Data section:
--- START ---
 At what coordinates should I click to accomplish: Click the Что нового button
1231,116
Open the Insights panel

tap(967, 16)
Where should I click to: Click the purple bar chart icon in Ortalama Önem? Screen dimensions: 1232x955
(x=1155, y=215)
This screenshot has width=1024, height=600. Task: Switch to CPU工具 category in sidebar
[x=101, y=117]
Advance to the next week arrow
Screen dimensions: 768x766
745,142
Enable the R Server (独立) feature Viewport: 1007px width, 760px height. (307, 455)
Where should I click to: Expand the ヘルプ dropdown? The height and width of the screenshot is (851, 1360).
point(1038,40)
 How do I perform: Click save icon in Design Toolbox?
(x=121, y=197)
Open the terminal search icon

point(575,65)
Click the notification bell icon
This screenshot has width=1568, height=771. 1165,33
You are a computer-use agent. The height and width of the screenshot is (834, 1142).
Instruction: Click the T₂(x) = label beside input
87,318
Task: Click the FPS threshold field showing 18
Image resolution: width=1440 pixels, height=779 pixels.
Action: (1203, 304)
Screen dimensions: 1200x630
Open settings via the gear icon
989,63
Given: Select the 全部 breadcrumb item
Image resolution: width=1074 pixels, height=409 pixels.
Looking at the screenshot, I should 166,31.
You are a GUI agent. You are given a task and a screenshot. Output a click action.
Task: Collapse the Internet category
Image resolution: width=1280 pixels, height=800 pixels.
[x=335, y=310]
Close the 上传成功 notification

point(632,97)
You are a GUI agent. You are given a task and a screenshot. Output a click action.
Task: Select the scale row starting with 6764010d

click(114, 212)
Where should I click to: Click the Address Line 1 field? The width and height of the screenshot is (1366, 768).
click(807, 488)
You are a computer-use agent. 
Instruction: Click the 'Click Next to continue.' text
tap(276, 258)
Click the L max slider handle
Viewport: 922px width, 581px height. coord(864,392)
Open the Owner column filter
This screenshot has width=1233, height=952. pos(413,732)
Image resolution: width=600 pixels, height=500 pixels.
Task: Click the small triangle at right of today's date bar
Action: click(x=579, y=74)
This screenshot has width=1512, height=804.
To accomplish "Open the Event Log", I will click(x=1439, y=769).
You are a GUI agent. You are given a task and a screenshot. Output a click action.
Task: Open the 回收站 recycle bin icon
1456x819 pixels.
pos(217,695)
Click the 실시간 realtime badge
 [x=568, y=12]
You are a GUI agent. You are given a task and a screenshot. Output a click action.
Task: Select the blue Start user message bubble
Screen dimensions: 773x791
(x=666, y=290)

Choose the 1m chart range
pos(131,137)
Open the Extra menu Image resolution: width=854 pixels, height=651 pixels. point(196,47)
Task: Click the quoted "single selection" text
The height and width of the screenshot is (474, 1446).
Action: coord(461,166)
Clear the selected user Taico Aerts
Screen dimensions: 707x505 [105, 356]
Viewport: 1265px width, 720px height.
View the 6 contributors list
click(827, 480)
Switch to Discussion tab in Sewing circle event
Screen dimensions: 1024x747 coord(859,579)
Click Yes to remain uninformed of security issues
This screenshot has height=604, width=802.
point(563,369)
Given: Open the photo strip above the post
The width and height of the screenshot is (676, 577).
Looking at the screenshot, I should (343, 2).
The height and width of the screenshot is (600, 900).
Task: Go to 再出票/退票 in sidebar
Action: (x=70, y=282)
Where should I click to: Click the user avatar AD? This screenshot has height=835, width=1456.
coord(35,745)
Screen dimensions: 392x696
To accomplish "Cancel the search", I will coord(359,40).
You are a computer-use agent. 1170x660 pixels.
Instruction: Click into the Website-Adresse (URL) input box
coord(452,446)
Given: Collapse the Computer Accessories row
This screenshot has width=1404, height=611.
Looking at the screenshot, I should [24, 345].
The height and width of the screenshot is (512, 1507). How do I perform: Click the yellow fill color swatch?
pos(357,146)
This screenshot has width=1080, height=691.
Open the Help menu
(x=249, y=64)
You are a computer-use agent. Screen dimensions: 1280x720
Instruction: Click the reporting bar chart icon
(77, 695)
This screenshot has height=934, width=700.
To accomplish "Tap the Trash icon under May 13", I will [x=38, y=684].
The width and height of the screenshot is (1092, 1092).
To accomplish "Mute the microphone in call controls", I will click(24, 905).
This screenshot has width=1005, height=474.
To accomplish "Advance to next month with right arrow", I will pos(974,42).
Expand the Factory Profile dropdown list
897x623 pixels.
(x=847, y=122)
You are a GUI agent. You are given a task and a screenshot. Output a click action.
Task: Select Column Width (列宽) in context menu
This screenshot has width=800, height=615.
--- END ---
Task description: Working from the material above, restate word for word the lines between the line with "Click the L max slider handle" and the line with "Given: Open the photo strip above the post", both included, and only those.

Exercise response:
Click the L max slider handle
Viewport: 922px width, 581px height. coord(864,392)
Open the Owner column filter
This screenshot has width=1233, height=952. pos(413,732)
Image resolution: width=600 pixels, height=500 pixels.
Task: Click the small triangle at right of today's date bar
Action: click(x=579, y=74)
This screenshot has width=1512, height=804.
To accomplish "Open the Event Log", I will click(x=1439, y=769).
You are a GUI agent. You are given a task and a screenshot. Output a click action.
Task: Open the 回收站 recycle bin icon
1456x819 pixels.
pos(217,695)
Click the 실시간 realtime badge
 [x=568, y=12]
You are a GUI agent. You are given a task and a screenshot. Output a click action.
Task: Select the blue Start user message bubble
Screen dimensions: 773x791
(x=666, y=290)

Choose the 1m chart range
pos(131,137)
Open the Extra menu Image resolution: width=854 pixels, height=651 pixels. point(196,47)
Task: Click the quoted "single selection" text
The height and width of the screenshot is (474, 1446).
Action: coord(461,166)
Clear the selected user Taico Aerts
Screen dimensions: 707x505 [105, 356]
Viewport: 1265px width, 720px height.
View the 6 contributors list
click(827, 480)
Switch to Discussion tab in Sewing circle event
Screen dimensions: 1024x747 coord(859,579)
Click Yes to remain uninformed of security issues
This screenshot has height=604, width=802.
point(563,369)
Given: Open the photo strip above the post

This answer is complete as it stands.